Le vingt-et-unième courrier

 


Cher ami,

Le père Athanase, sa fille et leurs deux assistants (qui m’ont fait l’effet de membres de forces spéciales bien plus que de chercheurs en quelque discipline que ce soit) sont arrivés à bon port depuis six jours, et nous n’avons pas chômé.

J’imagine que c’est Nadine qui t’a suggéré de ne pas me dire qui était, au juste, la fille du père Athanase ? Je crois reconnaître le coup de patte de cette finaude dans cette... tromperie ? Mascarade ? Scène de Commedia dell’arte ? Tu pourras la féliciter pour ce petit chef-d’œuvre d’humour féminin. J’ai dû, je crois, mettre environ un quart de seconde pour passer du rôle de guide accueillant et bienveillant à celui de collégien timide et empressé – à mon âge ! Suis-je paranoïaque en m’imaginant que les deux femmes étaient complices dans le crime et que ta chère et tendre a eu droit à un long rapport téléphonique, ou que vous avez déjà bien ri de votre farce, gredins que vous êtes ?

Tu me revaudras cela, sacripant. Je ne sais pas comment, mais je ne connaîtrai pas le repos avant de m’être vengé. Te rends-tu compte que je suis affolé à l’idée de devoir choisir les vêtements que je vais mettre pour un simple dîner au restaurant ? Et dire que je me croyais assagi par l’âge et mortifié par l’expérience que tu connais… Avoir passé plus de quarante années sur cette terre et n’avoir toujours rien appris, quelle douche froide !

J’allais me mettre à parler de Svetlana mais je m’aperçois qu’il ne me reste que deux ramettes de papier. Ce sera donc pour une autre fois.

J’ai logé tes envoyés dans une très jolie maison située à deux pas de la mienne, mais malheureusement – ou fort heureusement – hors de ma vue. Pour quatre personnes, je me suis dit que ce serait pratique et ils ont eu l’air satisfait. Surtout, que personne ne s’inquiète du prix ! Il suffira de payer les factures d’énergie. C’est la résidence secondaire de gens que je connais très bien et ils se sentiraient insultés si on leur demandait de la louer.

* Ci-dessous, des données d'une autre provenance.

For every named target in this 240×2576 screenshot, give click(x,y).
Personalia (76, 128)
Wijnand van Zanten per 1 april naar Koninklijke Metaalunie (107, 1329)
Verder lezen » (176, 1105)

Venons-en à présent aux différents objets de la présence du père Athanase. Comme tu l’as sans doute déjà appris, notre visite du bois où Satan est censé avoir un trône ne s’est pas très bien passée. Au delà de sa découverte du charnier d’embryons avortés provenant sans le moindre doute de cliniques locales puisque, si j’ai bien compris, ils n’ont jamais été congelés et sont à des stades de fraîcheur assez divers, il y a eu l’épisode de l’ange. Mais reprenons les faits dans l’ordre.

Nous avions garé les voitures dans le parking situé au début du parcours de santé, à environ deux kilomètres des premiers bâtons liés. J’aurais bien aimé trouver mieux mais, avec tous les travaux qu’il y a en ce moment, ce n’était guère possible. De fait, ce fut un coup de chance car le père nous mena tout droit à un pentacle bien plus proche dont j’ignorais l’existence (Pourquoi ce nom de pentacle ? Parce que pourquoi pas. Je n’ai pas mieux sous la main.) Nous creusâmes donc à l’endroit qu’il nous désigna pour découvrir des bocaux dont tu connais le contenu. Je pense que tu peux aisément imaginer l’humeur de notre petit groupe après cela. Comme convenu, dans le doute, nous n’avons prévenu personne. Les chances de tomber sur un complice des sorciers étaient bien trop élevées. Je crois moi aussi qu’il est impossible de réaliser un projet de cette ampleur sans quelques amis à la fois haut et bien placés.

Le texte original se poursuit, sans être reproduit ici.